→ What is required: Filter the data below for the string "dimensions" and copy each matching line.

→ Data:

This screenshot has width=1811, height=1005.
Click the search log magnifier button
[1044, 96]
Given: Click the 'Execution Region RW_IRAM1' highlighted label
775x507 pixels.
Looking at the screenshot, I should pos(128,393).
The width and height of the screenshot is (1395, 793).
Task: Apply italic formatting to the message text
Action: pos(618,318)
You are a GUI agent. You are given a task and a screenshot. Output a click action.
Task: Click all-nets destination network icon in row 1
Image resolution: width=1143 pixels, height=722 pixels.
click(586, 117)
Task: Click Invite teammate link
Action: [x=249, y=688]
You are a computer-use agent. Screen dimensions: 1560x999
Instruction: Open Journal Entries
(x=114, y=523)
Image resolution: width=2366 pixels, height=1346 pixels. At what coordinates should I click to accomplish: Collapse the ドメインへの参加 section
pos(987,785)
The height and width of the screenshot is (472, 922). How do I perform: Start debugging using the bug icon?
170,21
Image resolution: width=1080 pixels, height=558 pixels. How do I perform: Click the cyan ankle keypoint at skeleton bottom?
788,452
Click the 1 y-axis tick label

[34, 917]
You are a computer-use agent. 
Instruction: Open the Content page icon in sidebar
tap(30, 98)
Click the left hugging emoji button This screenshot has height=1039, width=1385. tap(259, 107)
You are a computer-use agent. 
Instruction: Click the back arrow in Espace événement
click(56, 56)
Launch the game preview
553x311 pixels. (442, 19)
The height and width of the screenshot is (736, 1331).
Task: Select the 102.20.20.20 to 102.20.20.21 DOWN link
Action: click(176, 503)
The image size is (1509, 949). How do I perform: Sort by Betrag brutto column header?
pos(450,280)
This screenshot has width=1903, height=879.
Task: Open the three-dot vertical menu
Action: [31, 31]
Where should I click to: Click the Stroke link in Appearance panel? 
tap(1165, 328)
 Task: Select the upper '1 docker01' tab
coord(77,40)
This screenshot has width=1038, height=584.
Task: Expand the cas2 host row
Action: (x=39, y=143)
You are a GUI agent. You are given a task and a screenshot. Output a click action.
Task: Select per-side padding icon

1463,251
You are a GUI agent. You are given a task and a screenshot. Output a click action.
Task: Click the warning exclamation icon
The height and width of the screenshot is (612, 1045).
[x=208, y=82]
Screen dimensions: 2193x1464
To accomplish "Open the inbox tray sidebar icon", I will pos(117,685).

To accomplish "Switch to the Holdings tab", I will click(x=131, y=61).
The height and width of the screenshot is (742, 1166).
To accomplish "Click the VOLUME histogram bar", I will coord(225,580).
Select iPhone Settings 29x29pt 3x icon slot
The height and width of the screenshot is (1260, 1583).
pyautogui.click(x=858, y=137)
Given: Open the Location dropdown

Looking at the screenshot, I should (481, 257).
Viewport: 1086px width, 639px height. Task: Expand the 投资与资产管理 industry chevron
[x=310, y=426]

→ Written response:
You are a computer-use agent. Screen dimensions: 1560x999
Screen dimensions: 2193x1464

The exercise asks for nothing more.